Joel Klein’s veracity was challenged–shredded might be a better word–in a recent article in The American Prospect. The best line in the piece was “Klein didn’t overcome demographic odds; he fulfilled them.” The powerful, eviscerating truth of this simple line erases every last vestige of credibility The Legend of Klein ever had.

Michelle Rhee’s breathless claims of atypical results with her students likewise crumbled under further examination.

Arne Duncan’s miracle school actually wasn’t miraculous at all.

Barack Obama’s example of a miracle school was a better example of impatiently optimistic baloney.


The Houston Miracle was a fraud. The only miracle is that no one went to jail.
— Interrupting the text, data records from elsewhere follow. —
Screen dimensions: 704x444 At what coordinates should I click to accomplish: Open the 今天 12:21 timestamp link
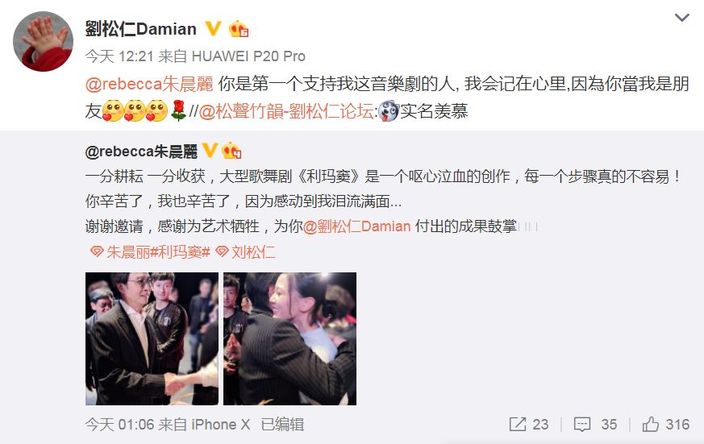(x=119, y=56)
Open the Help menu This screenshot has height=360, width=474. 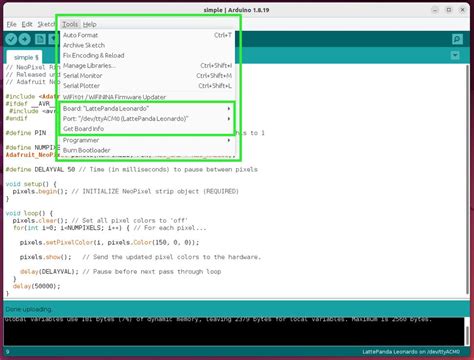tap(89, 24)
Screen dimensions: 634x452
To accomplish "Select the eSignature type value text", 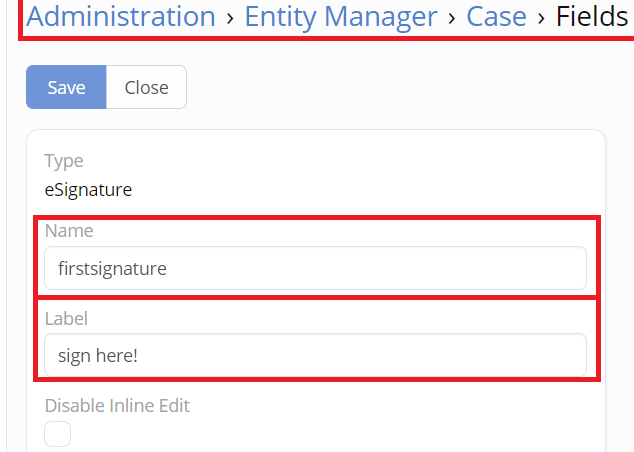I will coord(88,190).
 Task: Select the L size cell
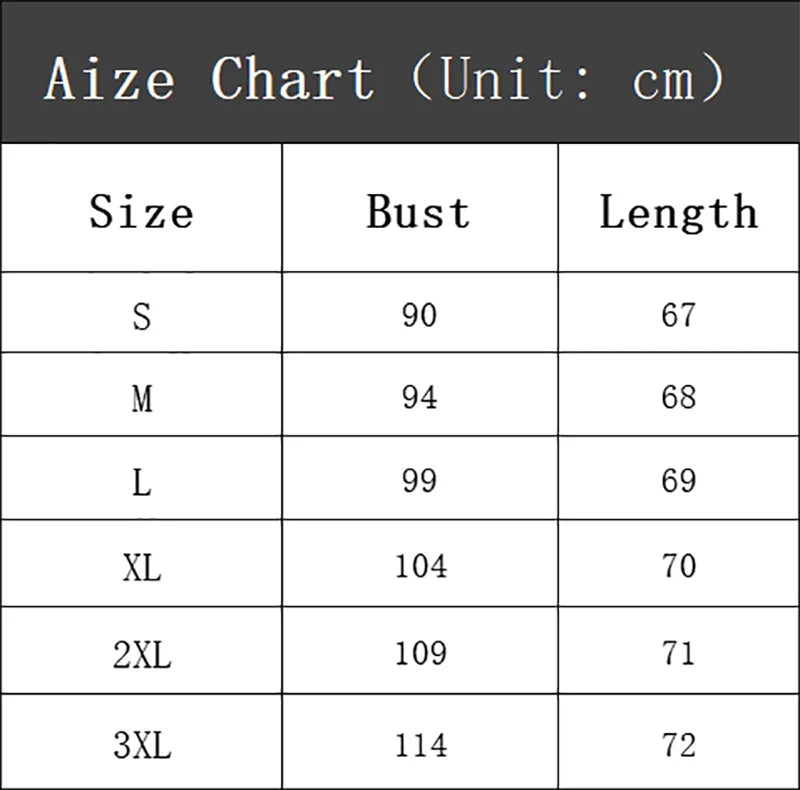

The New York Miracle really did result in more kids passing their tests, but the eye-popping results were obtained by educrats quietly lowering scores they called passing.

The Atlanta Miracle has been debunked and a thorough investigation revealed systemic cheating.

El Paso’s gains were shown to involve creative kid shuffling.

Rhee’s DC schools miracle is tainted by allegations of cheating, but her successor and friends at the US Department of Education appear to be working overtime to prevent a thorough investigation that might harm her brand and knock the wheels off of her privatization juggernaut.

You read right: I suspect that the DC cheating “investigation” (or lack of legitimate, thorough, independent variety thereof) hints at a conspiracy that reaches all the way to the very top of the US Department of Education, a conspiracy in which education movers and shakers not only stick their heads in the sand and ignore a litany of lies and cheats, but also force everyone else’s heads into the sand, simply so we cannot conclude from the facts that Rhee is a false prophet and her gospel is a sham meant to lead us not to test score nirvana but into the waiting arms of hungry educapitalists.

These reformers should carry with them a disclaimer like you see on commercials for miracle weight loss cures: “Results are atypical.” Nothing they have done has objectively worked.

Essentially, school vouchers, parent triggers, merit pay, value-added ratings, for-profit online charters and the rest of the canon of today’s reform orthodoxy are the public policy equivalents of ThighMasters and CortiSlim (no offense intended to the makers of ThighMaster or CortiSlim). They come with big promises, coordinated efforts to control media coverage, big promotional pushes (sometimes including major Hollywood nonblockbusters), and a glaring lack of real, independently-verified efficacy. As we jerk our attention from one bad idea to the next–ideas from Bill Gates’s failed small schools initiative, to Michelle Rhee’s now-gutted IMPACT program, to the quickly-curdling idea of letting for-profit online charter school chains like Book of Virtues author Bill Bennett’s not-so-virtuous K-12 Inc. take over chunks of our education system–we are ultimately left with a dusty collection of education policy exercise bikes on which we can hang our clothes.

How much energy and money and morale will we waste following these pied pipers of educapitalism?

When something seems too good to be true, it usually is. Finally and really reforming education in the United States won’t include any silver bullets: it will include a long hard slog that looks seriously at social policy instead of longingly at the glittery, substance-challenged world of edu-technocratic faddish-ism/silver bulletism.

You know what’s too good to be true? The idea that we can take kids who live in terrible conditions (which, by the way, we consciously choose to permit and incubate) and–without lifting a finger to improve those conditions–we can inject this or that instructional technique and get comparable academic results with them as with healthy kids who live in stable homes nestled in neighborhoods with libraries and little leagues instead of drugs and dysfunction.

I’m a modern school reform heretic. I think their saints are fakirs. I deny the inerrancy of their holy formulas. Their miracles are mere deceptions. I believe their priesthood is illegitimate, that it stands in the service of Mammon and not of children or truth or national improvement of any kind.

This corporate education reform business is not science in the least. It is a religion built on perverse incentives; it is a profitable cult of mutual delusion.